The simple method read data from an orientation sensor, whose use was later deprecated due to its wrong design. The use of two motion sensors, acc + mag, is a recommended version suggested by Google in their earlier Android SDK, widely used by many earlier Augment Reality Android app developers as a replacement for the simple method. The rotation vector sensor is introduced in later Android version (Android platform version 2.3 or above). The gyroscope-assisted version, the balance filter, has long been available since Android version 1.5, but not many Android devices were equipped with it until Android version 2.3. We are aware of new Android APIs that allow users to obtain uncalibrated pure raw sensor samples from Android version 4.3. Unfortunately, the majority of our Android dataset collected over the last two years did not contain such raw samples, so that we limit our preliminary experiments on the calibrated sensor values.

So far, we have described our sensor data acquisition methods, the characteristics of the collected samples and their limitations, and our preprocessing before the evaluation. In the following section, we use three performance metrics to answer the questions in Section 1.

3. Results and Discussion

To answer the questions in the introduction section, we provide the observation results of three different performance metrics in the first three subsections. In Section 3.1, we show the degree of accuracy and reliability of four orientation computation methods, to answer which motion sensors are the most dominant factors in the decision of correct device orientation. In the next subsection, we report our simplified device orientation mode categorization results for every orientation vector. This observation result shows the quantity of our simplified decision model and its accuracy. Upon any failure of the detection, we investigate why such unwanted failure happens. In Section 3.3, we show the startup delay of every given dataset. This performance metric may be associated with the observation from many photo taking mobile applications and this reveals how long it will take to get any convincible orientation mode. In the final subsection, the observation result on multiple orientation mode changes during a single video shooting and their examples.

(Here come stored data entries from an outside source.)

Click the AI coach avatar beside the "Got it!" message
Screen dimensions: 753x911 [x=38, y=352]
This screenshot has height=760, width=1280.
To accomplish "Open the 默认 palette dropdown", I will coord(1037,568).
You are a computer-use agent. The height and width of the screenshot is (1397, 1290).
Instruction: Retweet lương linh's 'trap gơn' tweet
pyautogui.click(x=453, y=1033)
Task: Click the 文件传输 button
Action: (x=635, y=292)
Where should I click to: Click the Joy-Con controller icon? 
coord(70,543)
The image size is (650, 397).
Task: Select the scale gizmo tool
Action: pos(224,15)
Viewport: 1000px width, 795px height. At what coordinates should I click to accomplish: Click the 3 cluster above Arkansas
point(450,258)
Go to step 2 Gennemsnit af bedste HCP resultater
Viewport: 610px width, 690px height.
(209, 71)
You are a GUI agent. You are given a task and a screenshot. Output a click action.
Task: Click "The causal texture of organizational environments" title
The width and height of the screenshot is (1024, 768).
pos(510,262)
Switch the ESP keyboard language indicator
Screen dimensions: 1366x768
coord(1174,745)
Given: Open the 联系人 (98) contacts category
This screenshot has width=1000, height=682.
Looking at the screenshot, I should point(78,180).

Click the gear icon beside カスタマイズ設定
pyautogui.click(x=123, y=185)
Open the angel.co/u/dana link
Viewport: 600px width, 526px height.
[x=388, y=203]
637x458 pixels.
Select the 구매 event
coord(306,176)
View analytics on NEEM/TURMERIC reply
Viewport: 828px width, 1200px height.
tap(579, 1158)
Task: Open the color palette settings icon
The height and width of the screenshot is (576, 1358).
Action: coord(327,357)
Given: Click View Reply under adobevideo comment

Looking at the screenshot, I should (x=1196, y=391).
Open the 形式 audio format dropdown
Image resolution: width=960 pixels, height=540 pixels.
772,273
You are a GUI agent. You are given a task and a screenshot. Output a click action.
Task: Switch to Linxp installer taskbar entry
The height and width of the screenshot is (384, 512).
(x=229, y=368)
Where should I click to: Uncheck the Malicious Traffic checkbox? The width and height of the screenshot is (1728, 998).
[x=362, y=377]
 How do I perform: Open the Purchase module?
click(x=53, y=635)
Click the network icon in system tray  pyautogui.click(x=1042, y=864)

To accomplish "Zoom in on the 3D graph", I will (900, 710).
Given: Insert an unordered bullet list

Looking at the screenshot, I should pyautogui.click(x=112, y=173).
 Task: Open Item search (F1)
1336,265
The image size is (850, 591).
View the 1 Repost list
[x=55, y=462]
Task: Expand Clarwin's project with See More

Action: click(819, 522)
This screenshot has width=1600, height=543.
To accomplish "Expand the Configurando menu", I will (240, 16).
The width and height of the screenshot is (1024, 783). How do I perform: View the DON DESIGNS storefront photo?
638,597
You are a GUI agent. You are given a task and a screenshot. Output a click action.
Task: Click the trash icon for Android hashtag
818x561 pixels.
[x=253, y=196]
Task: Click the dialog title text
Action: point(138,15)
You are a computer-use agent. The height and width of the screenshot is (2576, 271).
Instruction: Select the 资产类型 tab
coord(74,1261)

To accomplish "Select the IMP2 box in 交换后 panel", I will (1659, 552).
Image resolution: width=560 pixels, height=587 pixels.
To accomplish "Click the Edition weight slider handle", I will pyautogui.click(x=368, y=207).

3.1. Dominant Sensor Types for Accurate Orientation Decisions

In this experiment, we use the dataset collected from Android devices. The reasoning behind this is that there is not much information available on iOS sensor acquisition methodologies, while their sensor types relatively lack variability compared with the case in Android environments. So the analysis of the Android sensor dataset is expected to unveil many interesting observation results. As shall be described in Section 2.3, four different orientation vector acquisition methodologies are used for the evaluation. Among the orientation values, we chose yaw value because it is much easier to identify whether the computed orientation angle is correct when inspecting the correctness of the angle computation by human eyes.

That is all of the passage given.